#### YOUR ASSIGNMENT:
Show all lines from the data that include the word "December".

#### Data records:
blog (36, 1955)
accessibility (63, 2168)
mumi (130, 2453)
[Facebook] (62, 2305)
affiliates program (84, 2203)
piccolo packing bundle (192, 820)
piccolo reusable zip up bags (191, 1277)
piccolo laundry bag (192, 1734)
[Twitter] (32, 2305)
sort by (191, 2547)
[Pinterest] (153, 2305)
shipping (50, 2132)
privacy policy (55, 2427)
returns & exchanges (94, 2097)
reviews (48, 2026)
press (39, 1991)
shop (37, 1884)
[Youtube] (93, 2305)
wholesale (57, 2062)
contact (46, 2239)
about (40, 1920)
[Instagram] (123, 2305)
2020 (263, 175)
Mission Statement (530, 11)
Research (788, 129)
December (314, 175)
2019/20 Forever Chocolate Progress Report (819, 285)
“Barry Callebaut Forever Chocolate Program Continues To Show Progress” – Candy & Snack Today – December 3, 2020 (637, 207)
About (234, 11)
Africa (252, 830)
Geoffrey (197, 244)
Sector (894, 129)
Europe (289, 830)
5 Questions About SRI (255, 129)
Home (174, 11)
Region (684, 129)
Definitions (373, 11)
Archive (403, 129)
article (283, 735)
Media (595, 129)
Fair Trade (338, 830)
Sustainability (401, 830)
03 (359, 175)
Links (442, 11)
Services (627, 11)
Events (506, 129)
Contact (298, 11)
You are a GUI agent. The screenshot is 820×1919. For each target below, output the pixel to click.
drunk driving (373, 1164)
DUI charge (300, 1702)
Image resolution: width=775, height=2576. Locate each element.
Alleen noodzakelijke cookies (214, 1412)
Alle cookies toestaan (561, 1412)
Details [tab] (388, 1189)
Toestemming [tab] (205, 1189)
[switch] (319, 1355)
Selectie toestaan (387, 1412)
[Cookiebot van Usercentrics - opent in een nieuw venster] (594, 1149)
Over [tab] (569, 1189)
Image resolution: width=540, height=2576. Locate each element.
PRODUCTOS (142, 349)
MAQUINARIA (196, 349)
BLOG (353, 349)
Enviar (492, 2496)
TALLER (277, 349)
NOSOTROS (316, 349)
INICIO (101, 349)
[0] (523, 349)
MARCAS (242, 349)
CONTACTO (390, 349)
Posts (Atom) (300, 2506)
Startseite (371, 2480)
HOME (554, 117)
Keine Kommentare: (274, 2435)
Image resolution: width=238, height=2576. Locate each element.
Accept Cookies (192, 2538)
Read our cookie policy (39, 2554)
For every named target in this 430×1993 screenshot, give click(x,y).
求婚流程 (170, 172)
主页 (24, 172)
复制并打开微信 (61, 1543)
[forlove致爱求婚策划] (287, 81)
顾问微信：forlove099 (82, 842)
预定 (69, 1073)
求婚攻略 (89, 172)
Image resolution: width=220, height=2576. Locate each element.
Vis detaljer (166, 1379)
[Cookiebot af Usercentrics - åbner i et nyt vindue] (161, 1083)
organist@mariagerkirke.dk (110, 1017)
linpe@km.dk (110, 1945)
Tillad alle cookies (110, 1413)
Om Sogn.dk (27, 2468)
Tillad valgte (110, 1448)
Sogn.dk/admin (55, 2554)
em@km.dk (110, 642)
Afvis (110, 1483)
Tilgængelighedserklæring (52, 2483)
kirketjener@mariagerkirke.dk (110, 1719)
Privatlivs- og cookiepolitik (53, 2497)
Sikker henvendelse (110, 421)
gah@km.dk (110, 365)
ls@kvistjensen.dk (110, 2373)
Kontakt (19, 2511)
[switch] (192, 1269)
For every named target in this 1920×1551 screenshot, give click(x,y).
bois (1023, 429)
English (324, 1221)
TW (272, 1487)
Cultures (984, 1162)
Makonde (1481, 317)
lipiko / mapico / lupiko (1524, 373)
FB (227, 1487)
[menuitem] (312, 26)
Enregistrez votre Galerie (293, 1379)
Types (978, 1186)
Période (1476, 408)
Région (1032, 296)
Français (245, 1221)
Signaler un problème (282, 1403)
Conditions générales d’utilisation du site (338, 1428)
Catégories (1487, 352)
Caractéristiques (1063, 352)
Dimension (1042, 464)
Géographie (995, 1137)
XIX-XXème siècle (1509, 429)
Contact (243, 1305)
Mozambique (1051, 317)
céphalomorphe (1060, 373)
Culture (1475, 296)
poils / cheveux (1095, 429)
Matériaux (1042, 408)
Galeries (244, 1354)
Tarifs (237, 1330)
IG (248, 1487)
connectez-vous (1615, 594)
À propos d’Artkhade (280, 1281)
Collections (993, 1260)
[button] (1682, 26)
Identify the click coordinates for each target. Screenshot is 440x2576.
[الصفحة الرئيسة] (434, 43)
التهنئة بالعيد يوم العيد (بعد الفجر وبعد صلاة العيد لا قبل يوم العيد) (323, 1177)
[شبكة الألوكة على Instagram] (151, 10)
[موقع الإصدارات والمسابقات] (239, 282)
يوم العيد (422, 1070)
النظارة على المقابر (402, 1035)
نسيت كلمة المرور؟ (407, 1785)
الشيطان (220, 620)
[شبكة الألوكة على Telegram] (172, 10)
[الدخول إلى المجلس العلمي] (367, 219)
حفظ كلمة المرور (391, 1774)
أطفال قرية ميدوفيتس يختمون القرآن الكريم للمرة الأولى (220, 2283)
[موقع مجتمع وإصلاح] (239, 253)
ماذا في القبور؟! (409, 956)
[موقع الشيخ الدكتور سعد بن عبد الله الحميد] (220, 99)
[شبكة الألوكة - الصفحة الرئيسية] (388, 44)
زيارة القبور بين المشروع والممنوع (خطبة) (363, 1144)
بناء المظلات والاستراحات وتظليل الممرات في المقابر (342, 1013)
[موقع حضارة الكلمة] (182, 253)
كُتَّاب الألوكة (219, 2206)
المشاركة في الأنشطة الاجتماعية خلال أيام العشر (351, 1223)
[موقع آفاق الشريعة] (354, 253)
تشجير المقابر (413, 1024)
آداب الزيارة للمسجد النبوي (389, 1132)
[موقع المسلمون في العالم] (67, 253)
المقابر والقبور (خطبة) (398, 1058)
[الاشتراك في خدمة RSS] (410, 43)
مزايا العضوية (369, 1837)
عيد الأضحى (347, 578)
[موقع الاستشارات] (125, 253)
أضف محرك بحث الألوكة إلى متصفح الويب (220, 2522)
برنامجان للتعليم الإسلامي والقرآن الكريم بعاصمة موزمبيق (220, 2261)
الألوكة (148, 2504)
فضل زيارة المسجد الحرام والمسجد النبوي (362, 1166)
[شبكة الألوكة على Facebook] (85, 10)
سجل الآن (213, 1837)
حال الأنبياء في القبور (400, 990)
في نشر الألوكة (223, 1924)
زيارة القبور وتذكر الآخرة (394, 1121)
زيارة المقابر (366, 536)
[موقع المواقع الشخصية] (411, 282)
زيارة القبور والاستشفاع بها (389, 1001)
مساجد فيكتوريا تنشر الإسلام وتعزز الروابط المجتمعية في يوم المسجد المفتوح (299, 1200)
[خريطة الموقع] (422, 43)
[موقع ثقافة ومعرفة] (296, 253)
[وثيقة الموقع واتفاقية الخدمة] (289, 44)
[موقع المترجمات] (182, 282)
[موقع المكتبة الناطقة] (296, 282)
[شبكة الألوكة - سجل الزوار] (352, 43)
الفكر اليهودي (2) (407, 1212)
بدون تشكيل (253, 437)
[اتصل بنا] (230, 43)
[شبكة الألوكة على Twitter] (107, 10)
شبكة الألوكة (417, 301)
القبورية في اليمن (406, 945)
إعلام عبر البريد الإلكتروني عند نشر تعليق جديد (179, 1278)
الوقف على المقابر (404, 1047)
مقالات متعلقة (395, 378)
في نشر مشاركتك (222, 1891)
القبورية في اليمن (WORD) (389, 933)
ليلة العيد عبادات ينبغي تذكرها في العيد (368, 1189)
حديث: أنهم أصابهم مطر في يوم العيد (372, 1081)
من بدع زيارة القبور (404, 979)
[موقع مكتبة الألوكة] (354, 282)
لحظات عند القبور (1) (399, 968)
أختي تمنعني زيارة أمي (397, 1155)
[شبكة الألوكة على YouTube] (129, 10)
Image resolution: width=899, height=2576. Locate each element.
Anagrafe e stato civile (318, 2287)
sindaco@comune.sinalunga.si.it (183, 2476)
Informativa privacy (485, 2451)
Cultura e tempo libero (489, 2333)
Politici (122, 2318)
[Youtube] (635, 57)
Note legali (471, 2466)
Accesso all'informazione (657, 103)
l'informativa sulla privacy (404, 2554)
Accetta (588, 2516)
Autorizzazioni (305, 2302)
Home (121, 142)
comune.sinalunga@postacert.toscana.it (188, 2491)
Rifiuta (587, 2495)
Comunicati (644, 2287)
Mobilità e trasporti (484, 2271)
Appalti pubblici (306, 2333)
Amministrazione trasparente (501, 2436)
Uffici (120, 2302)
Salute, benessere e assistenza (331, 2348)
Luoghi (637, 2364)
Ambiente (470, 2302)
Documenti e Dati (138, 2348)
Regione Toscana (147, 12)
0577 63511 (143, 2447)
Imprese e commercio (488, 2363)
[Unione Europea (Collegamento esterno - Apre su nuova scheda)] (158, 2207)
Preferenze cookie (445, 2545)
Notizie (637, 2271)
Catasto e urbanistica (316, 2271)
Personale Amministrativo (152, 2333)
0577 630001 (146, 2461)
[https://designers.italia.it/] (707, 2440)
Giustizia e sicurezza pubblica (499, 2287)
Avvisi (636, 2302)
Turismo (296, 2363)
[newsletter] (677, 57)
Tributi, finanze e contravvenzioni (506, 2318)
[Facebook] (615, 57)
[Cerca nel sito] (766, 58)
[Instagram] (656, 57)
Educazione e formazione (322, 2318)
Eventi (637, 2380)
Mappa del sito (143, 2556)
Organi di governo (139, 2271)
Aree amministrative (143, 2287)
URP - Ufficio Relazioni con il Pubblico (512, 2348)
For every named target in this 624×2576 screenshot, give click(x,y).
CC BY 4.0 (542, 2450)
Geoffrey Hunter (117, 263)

#### PROBLEM SOLUTION:
December (314, 175)
“Barry Callebaut Forever Chocolate Program Continues To Show Progress” – Candy & Snack Today – December 3, 2020 (637, 207)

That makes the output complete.